# Work required:
Convert the lines of the records below into a JSON list of strings, one string per line with blank lines omitted, starting at the line that contains "The width and height of the screenshot is (1408, 840)." and ending after the line that contains "PDF check box is".

# Data in this exercise:
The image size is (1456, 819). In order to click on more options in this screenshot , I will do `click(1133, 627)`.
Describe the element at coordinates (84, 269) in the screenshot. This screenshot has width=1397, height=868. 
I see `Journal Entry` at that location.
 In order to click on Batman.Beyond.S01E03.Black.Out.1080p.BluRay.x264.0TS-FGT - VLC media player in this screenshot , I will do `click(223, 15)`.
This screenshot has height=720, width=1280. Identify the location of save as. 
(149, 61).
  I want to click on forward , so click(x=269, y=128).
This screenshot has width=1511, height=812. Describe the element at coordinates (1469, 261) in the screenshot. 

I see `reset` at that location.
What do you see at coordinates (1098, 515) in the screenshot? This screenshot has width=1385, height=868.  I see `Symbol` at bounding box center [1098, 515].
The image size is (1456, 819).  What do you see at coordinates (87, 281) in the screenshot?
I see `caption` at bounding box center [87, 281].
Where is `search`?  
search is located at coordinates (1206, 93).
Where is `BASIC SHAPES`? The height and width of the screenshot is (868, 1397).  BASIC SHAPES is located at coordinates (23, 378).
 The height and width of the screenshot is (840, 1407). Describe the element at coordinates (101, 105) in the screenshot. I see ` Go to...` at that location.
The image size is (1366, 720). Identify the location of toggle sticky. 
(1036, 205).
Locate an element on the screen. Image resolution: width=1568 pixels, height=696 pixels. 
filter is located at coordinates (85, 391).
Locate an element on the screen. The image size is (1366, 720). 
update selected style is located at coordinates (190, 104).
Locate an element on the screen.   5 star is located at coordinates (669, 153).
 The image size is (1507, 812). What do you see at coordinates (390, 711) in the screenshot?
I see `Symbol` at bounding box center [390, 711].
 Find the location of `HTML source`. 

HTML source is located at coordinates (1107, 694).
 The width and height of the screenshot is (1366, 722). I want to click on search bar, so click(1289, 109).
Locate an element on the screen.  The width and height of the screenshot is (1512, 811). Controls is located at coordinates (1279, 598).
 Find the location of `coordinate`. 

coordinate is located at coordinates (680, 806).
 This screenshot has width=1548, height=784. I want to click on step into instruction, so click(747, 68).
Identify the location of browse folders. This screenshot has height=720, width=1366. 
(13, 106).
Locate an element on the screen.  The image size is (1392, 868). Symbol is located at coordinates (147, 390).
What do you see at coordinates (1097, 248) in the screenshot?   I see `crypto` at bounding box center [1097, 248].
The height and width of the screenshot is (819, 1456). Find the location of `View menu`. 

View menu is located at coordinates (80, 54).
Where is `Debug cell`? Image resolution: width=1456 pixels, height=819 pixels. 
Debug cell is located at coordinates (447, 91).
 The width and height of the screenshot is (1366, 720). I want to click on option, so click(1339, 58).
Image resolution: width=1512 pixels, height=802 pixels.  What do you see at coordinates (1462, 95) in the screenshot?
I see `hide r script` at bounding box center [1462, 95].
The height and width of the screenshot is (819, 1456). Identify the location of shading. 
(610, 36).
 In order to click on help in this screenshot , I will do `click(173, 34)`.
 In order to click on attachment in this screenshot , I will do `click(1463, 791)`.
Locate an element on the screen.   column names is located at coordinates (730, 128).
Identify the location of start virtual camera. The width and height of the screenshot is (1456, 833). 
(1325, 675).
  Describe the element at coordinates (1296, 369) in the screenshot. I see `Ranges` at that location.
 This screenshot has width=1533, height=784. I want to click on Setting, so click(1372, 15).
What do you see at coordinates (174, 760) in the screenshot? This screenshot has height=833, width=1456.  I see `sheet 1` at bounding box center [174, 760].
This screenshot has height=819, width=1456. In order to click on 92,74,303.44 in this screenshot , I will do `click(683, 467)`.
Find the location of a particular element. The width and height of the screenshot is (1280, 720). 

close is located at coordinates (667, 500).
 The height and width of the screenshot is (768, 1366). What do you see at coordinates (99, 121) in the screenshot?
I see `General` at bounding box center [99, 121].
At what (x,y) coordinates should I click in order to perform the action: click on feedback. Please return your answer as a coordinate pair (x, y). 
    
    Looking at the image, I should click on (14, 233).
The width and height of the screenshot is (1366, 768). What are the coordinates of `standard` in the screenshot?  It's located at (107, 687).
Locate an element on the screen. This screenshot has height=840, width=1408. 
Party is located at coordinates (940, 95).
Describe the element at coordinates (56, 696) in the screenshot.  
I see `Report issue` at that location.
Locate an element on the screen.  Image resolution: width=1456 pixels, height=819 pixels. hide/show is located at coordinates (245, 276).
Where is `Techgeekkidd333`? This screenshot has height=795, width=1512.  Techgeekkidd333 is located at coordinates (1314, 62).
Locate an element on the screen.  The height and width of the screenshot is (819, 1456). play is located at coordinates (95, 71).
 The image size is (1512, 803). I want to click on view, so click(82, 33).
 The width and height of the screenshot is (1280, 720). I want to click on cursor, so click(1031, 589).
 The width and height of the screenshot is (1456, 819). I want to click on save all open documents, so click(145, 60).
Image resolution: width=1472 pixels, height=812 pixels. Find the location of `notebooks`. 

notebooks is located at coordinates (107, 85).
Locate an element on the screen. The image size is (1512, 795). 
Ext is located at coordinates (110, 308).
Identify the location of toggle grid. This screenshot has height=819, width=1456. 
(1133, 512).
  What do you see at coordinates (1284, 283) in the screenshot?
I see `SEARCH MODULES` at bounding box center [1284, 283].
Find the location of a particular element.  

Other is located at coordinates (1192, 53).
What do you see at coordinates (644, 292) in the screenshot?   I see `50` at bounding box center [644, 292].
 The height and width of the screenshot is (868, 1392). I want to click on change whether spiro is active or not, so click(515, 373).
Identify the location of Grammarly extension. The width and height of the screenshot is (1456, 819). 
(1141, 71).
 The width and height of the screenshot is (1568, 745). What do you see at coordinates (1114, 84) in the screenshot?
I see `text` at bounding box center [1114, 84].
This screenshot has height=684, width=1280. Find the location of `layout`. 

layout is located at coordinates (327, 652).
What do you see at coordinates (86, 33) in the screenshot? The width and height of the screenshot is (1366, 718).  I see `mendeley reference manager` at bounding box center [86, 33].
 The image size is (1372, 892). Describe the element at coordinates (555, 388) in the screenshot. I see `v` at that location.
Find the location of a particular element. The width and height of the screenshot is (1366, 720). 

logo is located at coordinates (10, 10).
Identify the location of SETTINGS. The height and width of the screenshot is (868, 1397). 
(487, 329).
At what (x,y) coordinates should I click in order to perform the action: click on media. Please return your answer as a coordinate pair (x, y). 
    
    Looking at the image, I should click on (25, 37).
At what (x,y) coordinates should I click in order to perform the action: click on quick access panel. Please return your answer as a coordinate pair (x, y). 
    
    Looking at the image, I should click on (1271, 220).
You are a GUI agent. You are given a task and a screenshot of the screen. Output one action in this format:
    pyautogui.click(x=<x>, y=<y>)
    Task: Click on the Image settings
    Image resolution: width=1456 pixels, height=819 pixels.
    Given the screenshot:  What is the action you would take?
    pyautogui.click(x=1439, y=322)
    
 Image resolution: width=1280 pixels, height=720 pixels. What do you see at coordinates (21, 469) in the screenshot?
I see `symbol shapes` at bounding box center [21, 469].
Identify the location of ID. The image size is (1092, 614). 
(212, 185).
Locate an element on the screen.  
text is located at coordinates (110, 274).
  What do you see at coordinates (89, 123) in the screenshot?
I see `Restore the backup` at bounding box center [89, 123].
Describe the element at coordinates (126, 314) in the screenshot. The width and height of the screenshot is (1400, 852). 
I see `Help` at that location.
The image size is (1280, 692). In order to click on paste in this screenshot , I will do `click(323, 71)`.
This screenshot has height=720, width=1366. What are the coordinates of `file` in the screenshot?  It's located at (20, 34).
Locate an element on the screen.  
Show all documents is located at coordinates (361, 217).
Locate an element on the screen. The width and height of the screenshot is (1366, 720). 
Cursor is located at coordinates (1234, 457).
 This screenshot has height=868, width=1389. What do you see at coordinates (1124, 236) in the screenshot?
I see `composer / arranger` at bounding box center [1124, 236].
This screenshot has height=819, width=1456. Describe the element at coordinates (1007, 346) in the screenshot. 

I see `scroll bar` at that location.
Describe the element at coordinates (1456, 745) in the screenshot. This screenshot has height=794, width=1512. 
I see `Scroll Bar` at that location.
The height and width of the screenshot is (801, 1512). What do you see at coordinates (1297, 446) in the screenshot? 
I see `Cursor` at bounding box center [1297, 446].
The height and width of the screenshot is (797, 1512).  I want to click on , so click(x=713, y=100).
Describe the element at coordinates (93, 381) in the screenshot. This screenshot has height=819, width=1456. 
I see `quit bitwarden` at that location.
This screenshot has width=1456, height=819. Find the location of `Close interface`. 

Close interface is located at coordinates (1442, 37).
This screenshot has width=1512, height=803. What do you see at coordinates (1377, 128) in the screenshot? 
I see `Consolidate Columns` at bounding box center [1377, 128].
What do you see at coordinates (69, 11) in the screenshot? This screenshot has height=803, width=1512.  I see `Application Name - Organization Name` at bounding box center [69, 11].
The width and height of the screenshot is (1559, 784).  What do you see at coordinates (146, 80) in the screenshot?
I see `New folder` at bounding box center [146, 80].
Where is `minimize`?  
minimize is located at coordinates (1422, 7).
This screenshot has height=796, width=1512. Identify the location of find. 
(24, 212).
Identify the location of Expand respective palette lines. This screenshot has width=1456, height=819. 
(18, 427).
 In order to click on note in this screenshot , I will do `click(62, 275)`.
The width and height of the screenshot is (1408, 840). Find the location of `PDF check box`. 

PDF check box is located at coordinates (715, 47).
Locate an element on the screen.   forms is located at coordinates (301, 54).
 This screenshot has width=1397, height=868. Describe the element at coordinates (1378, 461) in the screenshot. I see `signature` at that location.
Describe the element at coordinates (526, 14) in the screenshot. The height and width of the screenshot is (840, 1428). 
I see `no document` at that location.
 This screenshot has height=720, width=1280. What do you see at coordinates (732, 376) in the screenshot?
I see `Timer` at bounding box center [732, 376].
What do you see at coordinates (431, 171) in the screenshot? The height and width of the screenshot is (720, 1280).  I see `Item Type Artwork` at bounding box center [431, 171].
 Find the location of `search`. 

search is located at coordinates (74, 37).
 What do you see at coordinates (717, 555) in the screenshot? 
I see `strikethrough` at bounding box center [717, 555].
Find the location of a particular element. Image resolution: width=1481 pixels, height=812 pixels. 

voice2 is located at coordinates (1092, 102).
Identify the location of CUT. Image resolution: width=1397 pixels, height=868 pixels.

# Solution to this problem:
[
  "The width and height of the screenshot is (1408, 840). Find the location of `PDF check box`. ",
  "PDF check box is located at coordinates (715, 47)."
]